Diese hat in der Vergangenheit einer betriebswirtschaftlichen Logik Raum gegeben, die Theologie und Glauben als handlungsleitende Elemente in den Hintergrund drängte. Wer „A“ sagt, sollte allerdings auch den Mut haben, sich „B“ zu stellen. Wo bitte gibt es relevante „Kennzahlen“, die in der Ev. Kirche im Rheinland den „Erfolg“ des seit Jahren vorangetrieben Reformprojekts belegen? Die Mitgliederzahl geht stetig zurück, ebenso sinkt die Teilnahme an den Gottesdiensten auf niedrigstem Niveau, die Bilanz zwischen Ein- und Austritten ist deutlich negativ, auch ist die „Taufquote“ keineswegs gesteigert worden. „Wachsen gegen den Trend“ findet bestenfalls in einzelnen Gemeinden statt, bezogen auf die Landeskirche ist das Gegenteil der Fall. Wo bleibt der „Erfolg“?
Wichtige Reformmaßnahmen wurden mit dem Argument zurückgehender Finanzmittel begründet. Man wollte effizienter und zielgenauer mit knapper werdenden Mitteln umgehen und hierfür die strukturellen Voraussetzungen schaffen. Bei der NKF-Einführung ist dieses Ziel bisher am deutlichsten verfehlt worden. Es ist eine seltsame Logik, zunächst heftig Geld auszugeben, um irgendwann später unter günstigen Umständen zu Einsparungen zu gelangen. Der Kostenaufwuchs bei NKF erinnert an die Entwicklung bei bekannten Großbaustellen wie Stuttgart 21 oder dem neuen Berliner Flughafen.

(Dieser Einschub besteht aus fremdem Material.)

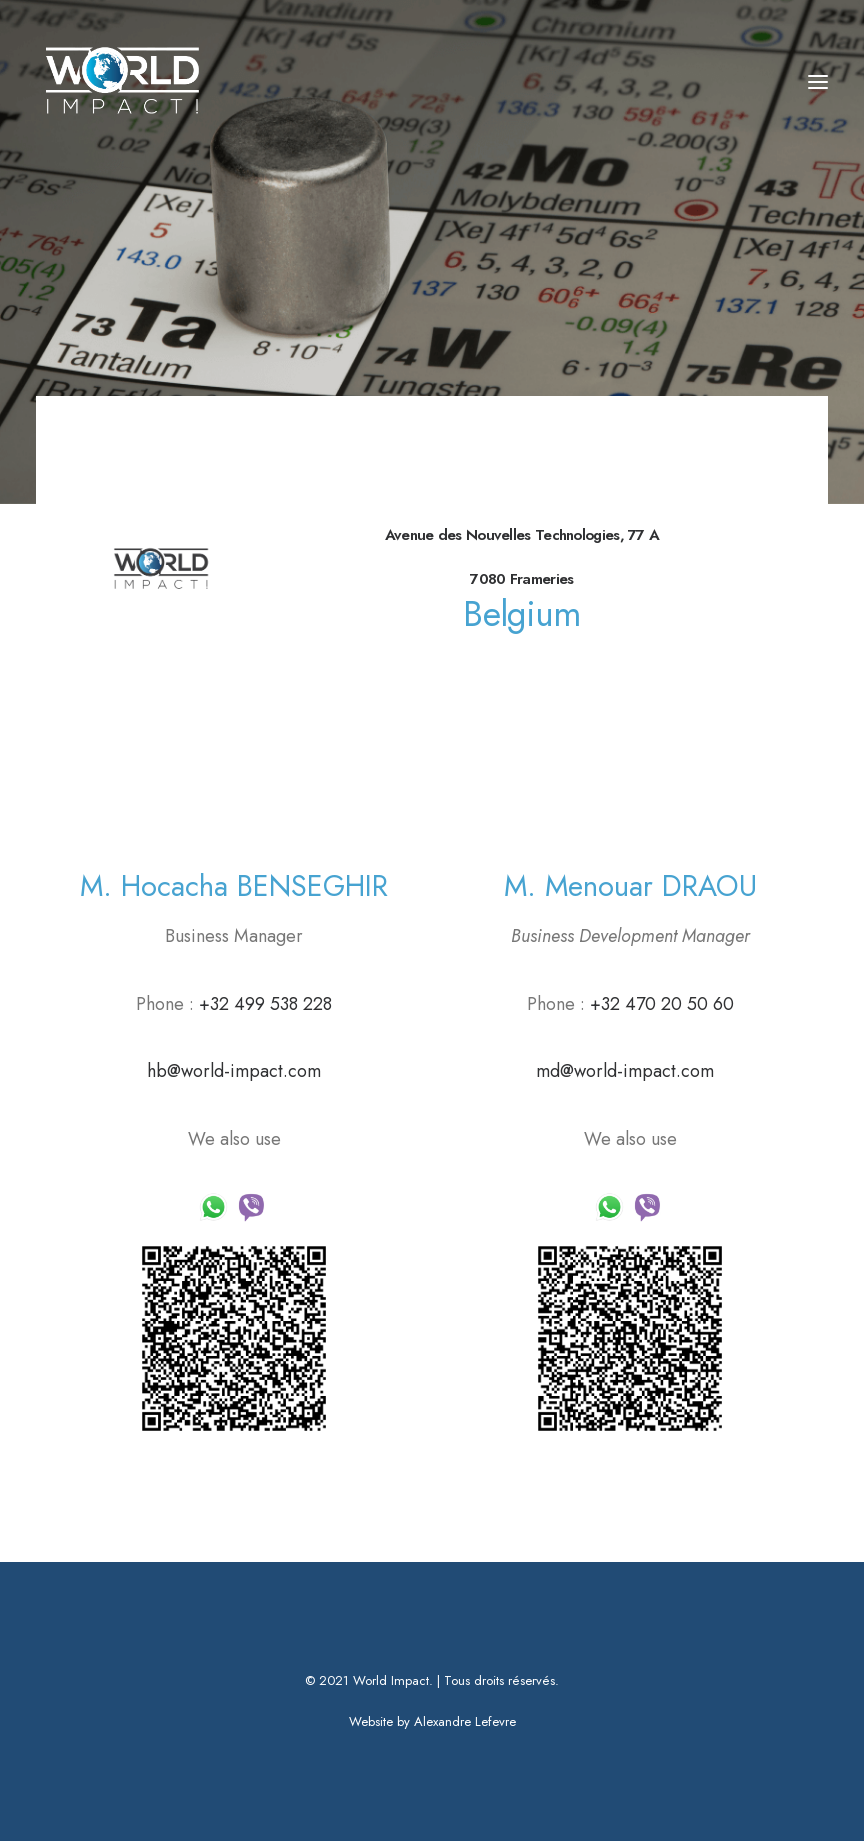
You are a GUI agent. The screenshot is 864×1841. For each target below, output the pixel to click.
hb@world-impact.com (234, 1071)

Weder die Neustrukturierung der Rechnungsprüfung noch erste Umsetzungen der Verwaltungsstrukturreform haben zu nennenswerten Kostenreduzierungen geführt, auch hier verkehrt sich die ursprüngliche Verheißung in ihr Gegenteil.
Dies sind nur wenige Elemente einer merkwürdig deformierten Reformlandschaft, die in Vielem an einen halbfertigen, ziemlich gruseligen Märchenpark erinnert. Neben einer theologisch kaum domestizierten betriebswirtschaftlichen Methodik, waren es vor allem finanzpolitische Übertreibungen, die unsere Kirche in der Vergangenheit auf Abwege führte. Spätestens durch die mit dem EKD-Impulspapier „Kirche der Freiheit“ im Jahr 2006 kampagnenartig vorgetragene „Einfache Formel“, nach der unsere Kirche im Jahr 2030 nur noch über die Hälfte ihrer damaligen Finanzkraft verfügen solle, war ein rationaler Umgang der Kirche mit ihrem Geld kaum noch möglich. Es gab tatsächlich im Blick auf die prognostizierte fiskalische Apokalypse Einsparungen in erheblichem Umfang. Diese erfolgten jedoch ganz überwiegend zu Lasten der Beschäftigten bzw. des theologischen Nachwuchses. Es ist eine der wichtigsten Aufgaben der Zukunft, dass in der rheinischen Kirche wieder rational über Geld geredet und mit Geld umgegangen wird. Mythen und Kampagnen, die ein Wissen vortäuschen, dass niemand haben kann und die monokausal dem demographischen Wandel entscheidenden Einfluss auf die Finanzkraft unserer Kirche beimessen, gehören ins Archiv.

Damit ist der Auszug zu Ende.